Status: sedang berlangsung
Genre:Cerai / Pelakor / Cinta Seiring Waktu / Keluarga / Romansa / Dendam Kesumat
Popularitas:3.5k
Nilai: 5
Nama Author: ayuwine

**"Siapa sangka perempuan yang begitu anggun, patuh, dan manis di depan Arga, sang suami, ternyata menyimpan sisi gelap yang tak pernah ia duga. Di balik senyumnya yang lembut, istrinya adalah sosok yang liar, licik, dan manipulatif. Arga, yang begitu percaya dan mencintainya, perlahan mulai membuka tabir rahasia sang istri.
Akankah Arga bertahan ketika semua topeng itu jatuh? Ataukah ia akan menghancurkan rumah tangganya sendiri demi mencari kebenaran?"**

Karya ini diterbitkan atas izin NovelToon ayuwine, isi konten hanyalah pandangan pribadi pembuatnya, tidak mewakili NovelToon sendiri

menyalahkan orang lain

Reza membalas dengan cepat, mengirimkan lokasi sebuah kafe kecil di sudut kota. Alya membaca pesan itu dengan hati-hati, merasakan campuran rasa penasaran dan ketidakpastian. Dia tahu Reza bukanlah orang yang bisa sepenuhnya dia percaya, tapi di situasinya saat ini, dia merasa tidak punya pilihan lain.

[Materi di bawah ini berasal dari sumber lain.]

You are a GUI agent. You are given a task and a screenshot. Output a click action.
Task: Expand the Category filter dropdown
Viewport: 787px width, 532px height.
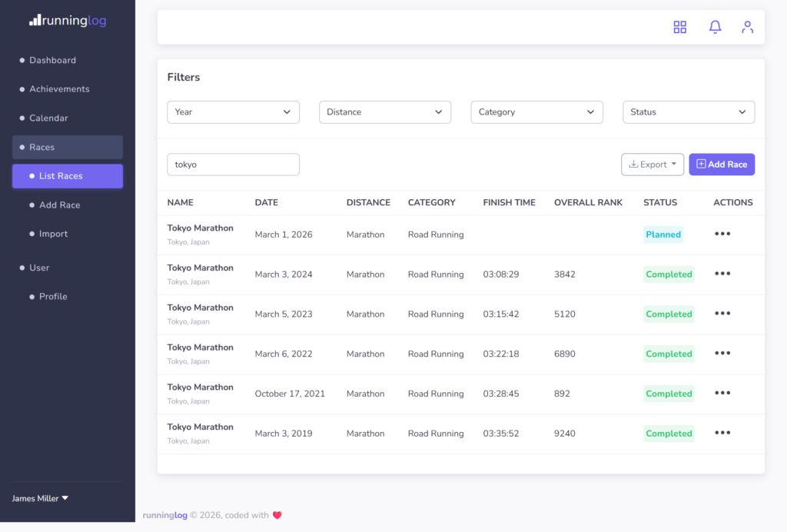536,112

Sore itu, Alya mengenakan jaket sederhana dan berangkat ke lokasi yang disebutkan. Dia tiba di kafe dengan suasana sepi, hanya beberapa meja terisi. Di pojok ruangan, dia melihat Reza, duduk dengan santai sambil menyeruput kopi. Wajahnya terlihat tenang, seolah tidak pernah mengalami masalah.

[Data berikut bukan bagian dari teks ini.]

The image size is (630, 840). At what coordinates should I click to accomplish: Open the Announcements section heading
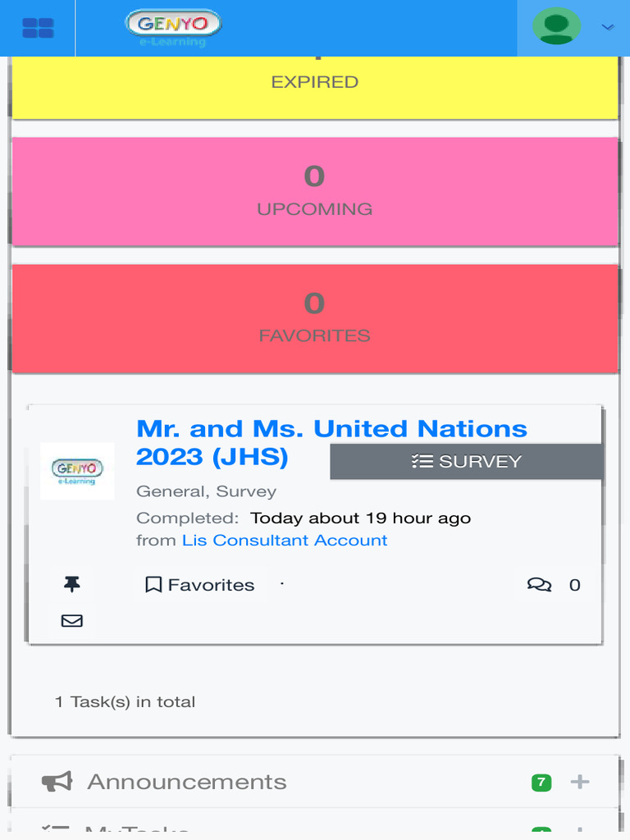(x=187, y=782)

"Sudah lama," sapa Reza ketika Alya mendekat.

Alya duduk di depannya, menyilangkan tangan di atas meja. "Kamu bilang ingin membantu. Apa maksudnya?"

Reza tersenyum tipis, lalu mengeluarkan sebuah amplop cokelat dari tasnya. Dia mendorongnya ke arah Alya. "Ini uang. Tidak banyak, tapi cukup untuk memulai hidup baru."

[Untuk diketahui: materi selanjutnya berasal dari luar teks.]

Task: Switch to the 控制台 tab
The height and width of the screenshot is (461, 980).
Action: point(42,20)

Alya memandang amplop itu dengan curiga. "Apa syaratnya?"

Reza tertawa kecil. "Kamu selalu penuh kecurigaan. Tidak ada syarat. Aku hanya merasa... bersalah. Kita berdua salah, Alya. Tapi aku tidak ingin meninggalkanmu begitu saja."

Alya menggertakkan giginya, menahan emosi. "Bersalah? Setelah semua yang kita lakukan? Kamu pikir uang ini bisa memperbaiki segalanya?"

Reza menghela napas panjang, ekspresinya berubah serius. "Tidak, Alya. Tidak ada yang bisa memperbaiki apa yang sudah rusak. Tapi kita masih bisa mencoba membangun sesuatu yang baru. Aku tidak akan memaksa. Kalau kamu tidak mau, aku akan pergi, dan kamu tidak akan pernah melihatku lagi."

Alya terdiam, matanya berkaca-kaca. Dia meraih amplop itu dengan tangan gemetar. "Aku akan menerimanya. Tapi bukan karena aku percaya padamu. Aku hanya ingin bertahan."

Reza mengangguk pelan. "Itu cukup."

Di sisi lain kota, Arga duduk di ruang kerjanya, memandangi foto lama yang memperlihatkan dirinya dan Alya dalam masa-masa bahagia. Namun, dia tidak lagi merasakan amarah, hanya rasa lega karena telah melewati badai.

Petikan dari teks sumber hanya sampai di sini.